Plugin Development Setup

This guide explains how to develop an ADL plugin locally and test it against the ADL stack. There are two approaches — pick the one that fits your situation.



Flow B — Plugin mounted into the main ADL stack (integration testing)

When you need to test your plugin alongside other real plugins running in the main ADL deployment — for example, to verify it doesn’t conflict with another plugin or to test against production-like data — you can mount your plugin source directly into the main ADL containers.

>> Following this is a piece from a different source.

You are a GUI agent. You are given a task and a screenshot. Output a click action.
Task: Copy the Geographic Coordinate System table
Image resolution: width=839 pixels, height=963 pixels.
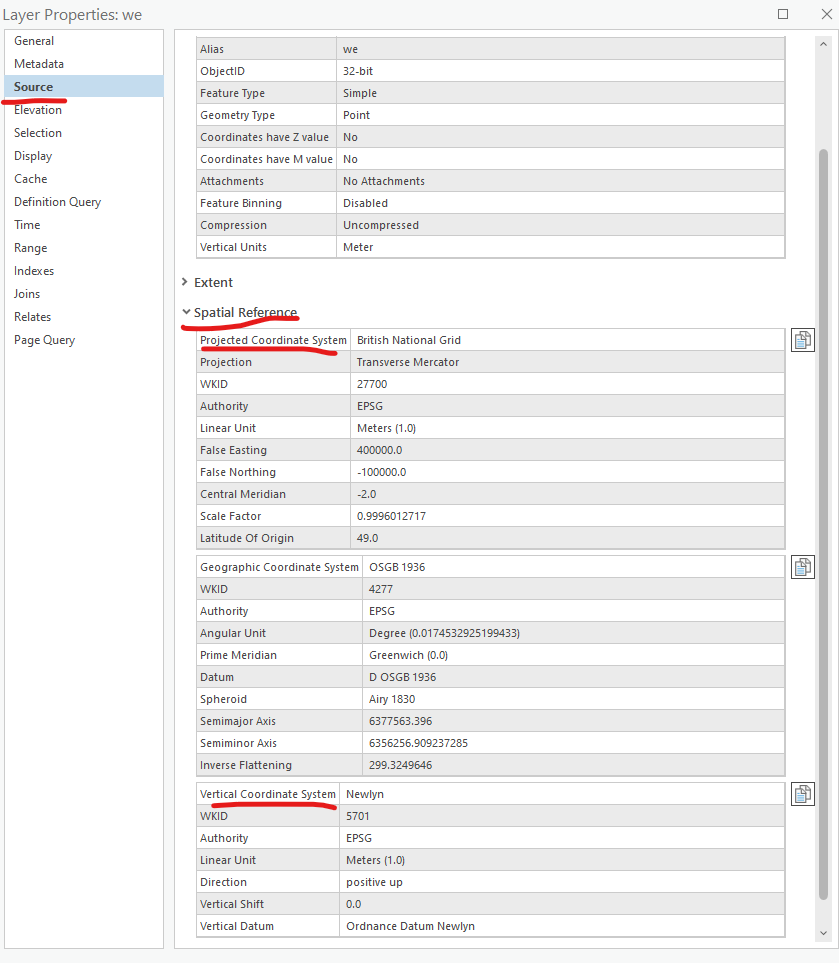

This uses plugins.toml with the folder source type and dev = true for editable install.

Prerequisites

  • The main ADL stack is checked out and working (adl/)

  • Your plugin lives in a sibling directory (e.g. adl-plugins/adl-my-plugin/)

Step 1 — Create a docker-compose.override.yml in the adl/ directory

This mounts both the plugins.toml manifest and your plugin source into all three backend containers:

# adl/docker-compose.override.yml
services:
  adl:
    volumes:
      - ./plugins.toml:/adl/plugins.toml:ro
      - ../adl-plugins/adl-my-plugin/plugins/adl_my_plugin:/adl/dev-plugins/adl_my_plugin
  adl_celery_worker:
    volumes:
      - ./plugins.toml:/adl/plugins.toml:ro
      - ../adl-plugins/adl-my-plugin/plugins/adl_my_plugin:/adl/dev-plugins/adl_my_plugin
  adl_celery_beat:
    volumes:
      - ./plugins.toml:/adl/plugins.toml:ro
      - ../adl-plugins/adl-my-plugin/plugins/adl_my_plugin:/adl/dev-plugins/adl_my_plugin

Step 2 — Create plugins.toml in the adl/ directory

# plugins.toml

# Your plugin under development (editable install — source changes are live)
[[plugins]]
name = "My Plugin (dev)"
folder = "/adl/dev-plugins/adl_my_plugin"
dev = true

# Other real plugins running alongside (optional)
[[plugins]]
name = "FTP Plugin"
git = "https://github.com/wmo-raf/adl-ftp-plugin.git"
tag = "0.8.9"

Step 3 — Start the stack

docker compose up

On first startup, ADL reads plugins.toml, installs your plugin with pip install -e (because dev = true), and installs any other plugins listed.

Note

docker-compose.override.yml is automatically loaded by Docker Compose when present alongside docker-compose.yml — no extra flags needed.

How hot-reload works

  • dev = truepip install -e → Python resolves the plugin from the bind-mounted directory, not from site-packages.

  • Edit any .py file in your plugin source on the host.

  • If using the dev stack (make dev-up), Django and the Celery worker reload automatically.

  • If using the production stack (make up), gunicorn does not auto-reload; restart the container after changes:

    docker compose restart adl adl_celery_worker
    

Run migrations for your plugin

docker compose exec adl adl makemigrations adl_my_plugin
docker compose exec adl adl migrate

When to use this approach

  • Integration testing — verifying your plugin works alongside other plugins

  • Testing against the shared ADL database with real data

  • Debugging an issue that only appears in the full stack


Comparison

Flow A (plugin’s own compose)

Flow B (mounted in main ADL)

Setup effort

Low — cp .env.sample .env && docker compose up

Medium — override file + plugins.toml

Hot-reload

✅ Always

✅ With dev = true (dev stack) / manual restart (prod stack)

Other plugins

❌ Isolated

✅ Run alongside real plugins

Database

Fresh, plugin-specific

Shared ADL database

Best for

Day-to-day plugin development

Integration testing


Verifying the editable install

To confirm your plugin is installed in editable mode (pointing to your source):

docker compose exec adl /adl/venv/bin/pip show adl_my_plugin

The Location field should point to the mounted path (e.g. /adl/dev-plugins/adl_my_plugin), not to a site-packages directory.